At about 3 we headed up to reception to get them to call us a taxi. Both ladies at reception seemed to be involved in rather loud discussions / arguments (again) and it took a while for Heather to make herself noticed and communicate what we needed. The taxi arrived a few minutes later and we got him to drop us off in the main street of Beypazari. We had spotted a park and playground so that was good. We headed up the main street to have a look around. I had learned that Beypazari is famous for its carrots and, sure enough, there was plenty of evidence of this. We headed into the old part of the city onto some narrow cobbled streets to have a look at the shops and one lady offered us some different dried fruits to try. We bought some, as well as some baklava for later. A few doors down we got half a kilo of carrots and half a kilo of plums for the grand sum of 2.50 lira (about $NZ1.25) and we also bought a juice type drink off him. We think it is a blackcurrant based drink, but whatever it is, it is very nice!



Then back down towards the park. I had checked out Trip Advisor and established the name of the best restaurant in town. It had been reviewed by English speakers so that was promising. I put the name and address in my phone so we could try and find it. There was a small info stand and we were trying to get directions of the man there without much success when a lady, who had obviously spotted my tattoo, asked us in Dutch what we were after. She wasn’t 100%!s(MISSING)ure but pointed us in the general direction and advised us to then ask again. We got to the park, called Atatürk Park, and Zachary played on the pirate ship playground for a while. Then we headed in the direction we had been told and Heather showed the name to a group of ladies who gave us further directions. We then saw a sign for the restaurant so that was all good. To get to it we walked behind the bus station (Heather popped in and managed to get a timetable for Ankara) and then through what looked like rather an abandoned lot (still following signs). The smell wasn’t too great here (there was a stream which had a sewage smell coming from it) and there were several large dogs on chains barking at us. We went through the marked gate, past another barking dog, and into what looked like someone’s back yard. But there were tables and chairs set up outside under the trees and we found a waiter so we were in the right place. He brought us menus which were in English! We decided to order a mix of things: 3 dishes from the grill – chicken skewers, lamb skewers, and Beypazari meatballs plus some fries and salad. The fries came with baked eggplant and chillies which was a bit unusual. Even more unusual was that Heather ate all her eggplant! We all had an excellent meal, washed down with cold beer (yay!) 100 lira ($NZ50) for a really delicious and satisfying meal. It is certainly a contender for best meal of the trip. There was a very pregnant looking cat hanging around and she got to share my chicken skewer. If we can’t be bothered cooking on Thursday we’ll go back. We had also spotted a couple of other shops in Beypazari that had things we might want so we’ll go to those on either Wednesday or Thursday.

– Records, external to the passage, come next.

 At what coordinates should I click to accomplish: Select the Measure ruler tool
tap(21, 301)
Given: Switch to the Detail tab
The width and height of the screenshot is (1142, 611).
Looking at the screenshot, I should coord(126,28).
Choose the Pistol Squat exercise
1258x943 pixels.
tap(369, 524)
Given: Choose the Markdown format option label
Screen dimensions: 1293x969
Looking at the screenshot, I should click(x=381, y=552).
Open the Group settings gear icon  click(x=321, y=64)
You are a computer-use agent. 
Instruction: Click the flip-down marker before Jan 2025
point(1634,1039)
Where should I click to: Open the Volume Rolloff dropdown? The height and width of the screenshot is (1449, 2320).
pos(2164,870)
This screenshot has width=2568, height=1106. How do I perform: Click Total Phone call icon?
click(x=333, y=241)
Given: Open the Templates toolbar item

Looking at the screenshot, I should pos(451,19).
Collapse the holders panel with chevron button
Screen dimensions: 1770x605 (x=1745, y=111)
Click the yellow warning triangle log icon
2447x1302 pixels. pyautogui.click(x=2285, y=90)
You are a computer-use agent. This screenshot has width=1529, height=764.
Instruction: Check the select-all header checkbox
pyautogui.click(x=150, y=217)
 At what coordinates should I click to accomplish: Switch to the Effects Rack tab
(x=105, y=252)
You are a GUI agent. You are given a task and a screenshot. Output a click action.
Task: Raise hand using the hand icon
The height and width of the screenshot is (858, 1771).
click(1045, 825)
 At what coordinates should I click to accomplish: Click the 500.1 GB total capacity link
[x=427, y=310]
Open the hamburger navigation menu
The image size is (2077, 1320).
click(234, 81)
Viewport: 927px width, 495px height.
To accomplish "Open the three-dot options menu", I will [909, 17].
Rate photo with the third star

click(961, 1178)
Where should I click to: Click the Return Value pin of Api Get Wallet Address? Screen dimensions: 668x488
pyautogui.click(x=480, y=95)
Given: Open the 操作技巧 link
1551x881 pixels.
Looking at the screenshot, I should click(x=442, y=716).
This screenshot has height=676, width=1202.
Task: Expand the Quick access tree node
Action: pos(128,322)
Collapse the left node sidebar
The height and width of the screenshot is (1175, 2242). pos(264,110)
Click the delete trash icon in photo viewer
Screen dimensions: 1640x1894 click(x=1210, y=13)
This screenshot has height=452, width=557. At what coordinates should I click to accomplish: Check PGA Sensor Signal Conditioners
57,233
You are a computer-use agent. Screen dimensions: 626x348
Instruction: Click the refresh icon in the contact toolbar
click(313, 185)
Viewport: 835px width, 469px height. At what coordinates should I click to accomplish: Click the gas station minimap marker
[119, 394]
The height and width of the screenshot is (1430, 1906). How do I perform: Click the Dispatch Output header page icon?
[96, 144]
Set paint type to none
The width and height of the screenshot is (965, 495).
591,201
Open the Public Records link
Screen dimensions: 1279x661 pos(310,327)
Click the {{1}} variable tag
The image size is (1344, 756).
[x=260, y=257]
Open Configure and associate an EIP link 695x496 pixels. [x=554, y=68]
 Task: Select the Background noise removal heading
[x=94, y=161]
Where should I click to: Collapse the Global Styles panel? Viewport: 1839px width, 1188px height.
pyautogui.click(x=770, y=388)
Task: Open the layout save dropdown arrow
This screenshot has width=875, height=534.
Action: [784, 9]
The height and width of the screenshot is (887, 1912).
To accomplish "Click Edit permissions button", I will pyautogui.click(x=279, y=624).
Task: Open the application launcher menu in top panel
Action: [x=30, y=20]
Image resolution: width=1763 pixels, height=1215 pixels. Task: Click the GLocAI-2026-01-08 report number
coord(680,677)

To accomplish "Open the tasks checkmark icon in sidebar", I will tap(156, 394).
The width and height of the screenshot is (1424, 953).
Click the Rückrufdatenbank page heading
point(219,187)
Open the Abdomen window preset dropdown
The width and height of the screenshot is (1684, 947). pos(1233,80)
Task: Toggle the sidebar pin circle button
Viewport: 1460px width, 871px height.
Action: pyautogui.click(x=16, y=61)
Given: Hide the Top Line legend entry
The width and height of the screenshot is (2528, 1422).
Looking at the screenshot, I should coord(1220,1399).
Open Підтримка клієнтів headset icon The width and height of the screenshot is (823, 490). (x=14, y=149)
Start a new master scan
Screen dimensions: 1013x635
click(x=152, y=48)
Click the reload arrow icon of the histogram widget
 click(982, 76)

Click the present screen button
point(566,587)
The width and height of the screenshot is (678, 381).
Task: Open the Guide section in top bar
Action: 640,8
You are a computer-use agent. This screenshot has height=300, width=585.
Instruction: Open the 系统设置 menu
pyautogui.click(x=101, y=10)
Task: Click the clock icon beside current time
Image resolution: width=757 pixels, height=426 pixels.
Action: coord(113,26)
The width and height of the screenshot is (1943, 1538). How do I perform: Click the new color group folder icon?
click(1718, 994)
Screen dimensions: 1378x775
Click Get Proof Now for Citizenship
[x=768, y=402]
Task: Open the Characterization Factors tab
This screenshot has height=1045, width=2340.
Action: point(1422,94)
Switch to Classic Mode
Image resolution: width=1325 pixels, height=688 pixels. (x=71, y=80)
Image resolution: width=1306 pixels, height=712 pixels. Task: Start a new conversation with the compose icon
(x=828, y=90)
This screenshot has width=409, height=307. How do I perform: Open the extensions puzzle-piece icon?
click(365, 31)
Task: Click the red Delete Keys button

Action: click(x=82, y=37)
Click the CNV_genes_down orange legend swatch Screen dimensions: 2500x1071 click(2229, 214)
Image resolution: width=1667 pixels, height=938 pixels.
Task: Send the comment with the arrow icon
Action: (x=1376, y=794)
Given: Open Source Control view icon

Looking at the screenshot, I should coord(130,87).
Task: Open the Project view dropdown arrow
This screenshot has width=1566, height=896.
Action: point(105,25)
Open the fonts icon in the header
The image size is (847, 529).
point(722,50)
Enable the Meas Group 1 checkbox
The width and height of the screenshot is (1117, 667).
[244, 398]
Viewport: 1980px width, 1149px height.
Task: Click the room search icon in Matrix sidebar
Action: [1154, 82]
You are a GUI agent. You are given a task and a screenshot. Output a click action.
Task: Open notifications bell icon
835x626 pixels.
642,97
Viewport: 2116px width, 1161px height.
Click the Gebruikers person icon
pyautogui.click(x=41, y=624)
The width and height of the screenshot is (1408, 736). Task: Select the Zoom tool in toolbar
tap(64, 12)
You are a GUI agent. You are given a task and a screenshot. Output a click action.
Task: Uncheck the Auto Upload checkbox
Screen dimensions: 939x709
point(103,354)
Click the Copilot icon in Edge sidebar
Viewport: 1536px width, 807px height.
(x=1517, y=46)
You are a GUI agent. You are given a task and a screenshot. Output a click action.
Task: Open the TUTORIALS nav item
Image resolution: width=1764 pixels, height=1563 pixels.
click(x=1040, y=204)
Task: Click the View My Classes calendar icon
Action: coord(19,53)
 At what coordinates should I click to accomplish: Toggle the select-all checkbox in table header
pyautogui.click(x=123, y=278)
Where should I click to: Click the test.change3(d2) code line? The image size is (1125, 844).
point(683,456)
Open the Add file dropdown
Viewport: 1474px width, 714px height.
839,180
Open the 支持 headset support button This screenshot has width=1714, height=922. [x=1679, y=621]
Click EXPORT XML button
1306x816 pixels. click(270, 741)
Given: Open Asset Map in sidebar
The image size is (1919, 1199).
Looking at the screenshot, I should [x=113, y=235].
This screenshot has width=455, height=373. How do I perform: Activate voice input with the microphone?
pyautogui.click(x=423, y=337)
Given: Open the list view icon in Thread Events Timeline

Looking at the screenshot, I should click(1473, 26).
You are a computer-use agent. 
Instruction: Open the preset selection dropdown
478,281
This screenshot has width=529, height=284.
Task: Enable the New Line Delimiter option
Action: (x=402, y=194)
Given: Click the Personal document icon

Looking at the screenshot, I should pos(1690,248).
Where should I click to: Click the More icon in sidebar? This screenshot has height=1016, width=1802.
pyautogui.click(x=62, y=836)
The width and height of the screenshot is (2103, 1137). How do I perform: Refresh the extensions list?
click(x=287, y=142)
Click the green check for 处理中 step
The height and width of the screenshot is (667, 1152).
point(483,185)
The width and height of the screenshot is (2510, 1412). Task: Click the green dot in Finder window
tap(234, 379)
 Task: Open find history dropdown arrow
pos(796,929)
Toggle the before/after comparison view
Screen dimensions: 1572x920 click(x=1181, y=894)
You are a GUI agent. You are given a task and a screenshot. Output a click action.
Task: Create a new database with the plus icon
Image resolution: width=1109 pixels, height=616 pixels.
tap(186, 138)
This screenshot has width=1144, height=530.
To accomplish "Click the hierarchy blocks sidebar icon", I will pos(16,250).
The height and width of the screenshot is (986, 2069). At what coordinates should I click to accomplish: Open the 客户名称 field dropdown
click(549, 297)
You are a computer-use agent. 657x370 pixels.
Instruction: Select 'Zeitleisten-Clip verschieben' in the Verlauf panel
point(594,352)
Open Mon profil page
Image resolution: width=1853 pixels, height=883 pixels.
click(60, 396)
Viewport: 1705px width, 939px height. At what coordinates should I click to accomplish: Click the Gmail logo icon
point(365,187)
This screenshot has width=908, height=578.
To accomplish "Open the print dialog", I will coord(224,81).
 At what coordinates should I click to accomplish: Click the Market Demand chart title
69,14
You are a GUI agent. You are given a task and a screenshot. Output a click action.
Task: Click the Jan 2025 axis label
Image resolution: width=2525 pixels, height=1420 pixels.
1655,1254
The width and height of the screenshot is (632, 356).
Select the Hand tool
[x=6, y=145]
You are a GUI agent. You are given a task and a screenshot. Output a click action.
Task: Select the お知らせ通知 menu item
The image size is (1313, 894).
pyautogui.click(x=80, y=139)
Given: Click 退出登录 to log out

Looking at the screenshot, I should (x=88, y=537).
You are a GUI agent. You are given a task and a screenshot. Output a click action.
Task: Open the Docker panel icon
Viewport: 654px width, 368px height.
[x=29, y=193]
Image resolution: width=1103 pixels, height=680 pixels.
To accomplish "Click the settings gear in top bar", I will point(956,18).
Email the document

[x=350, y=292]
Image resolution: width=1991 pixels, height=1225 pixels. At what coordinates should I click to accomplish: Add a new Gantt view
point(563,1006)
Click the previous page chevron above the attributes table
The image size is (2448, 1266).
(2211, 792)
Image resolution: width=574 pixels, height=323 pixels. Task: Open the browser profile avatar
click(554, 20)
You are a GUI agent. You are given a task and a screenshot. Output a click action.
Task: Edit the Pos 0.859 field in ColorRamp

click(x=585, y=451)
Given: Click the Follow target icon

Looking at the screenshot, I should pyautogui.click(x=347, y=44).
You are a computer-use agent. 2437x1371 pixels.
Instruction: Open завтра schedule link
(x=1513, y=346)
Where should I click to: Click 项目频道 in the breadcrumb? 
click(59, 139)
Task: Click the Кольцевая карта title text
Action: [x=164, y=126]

Then taxi back to the resort and I went and got some vanilla ice cream to go with the baklava and some supplies for tomorrow. Baklava is a Turkish specialty (although the Greeks lay claim to it too) and I have no idea whether the baklava we had was good quality or otherwise but it is something I can live without I think. It wasn’t bad, just not my thing. Zachary has been asking for eggs so we’ll have chicken and eggs for dinner tomorrow. We have flour and milk too so pikelets or pancakes could be on the cards too!



A hot day today. When we were in the old part of Beypazari a thermometer showed 42 degrees although it was down to 35 again in the main street. No luck finding bananas or oranges but we have carrots and plums. No luck finding beer to bring back either. But drinking less beer and more water is probably good for me.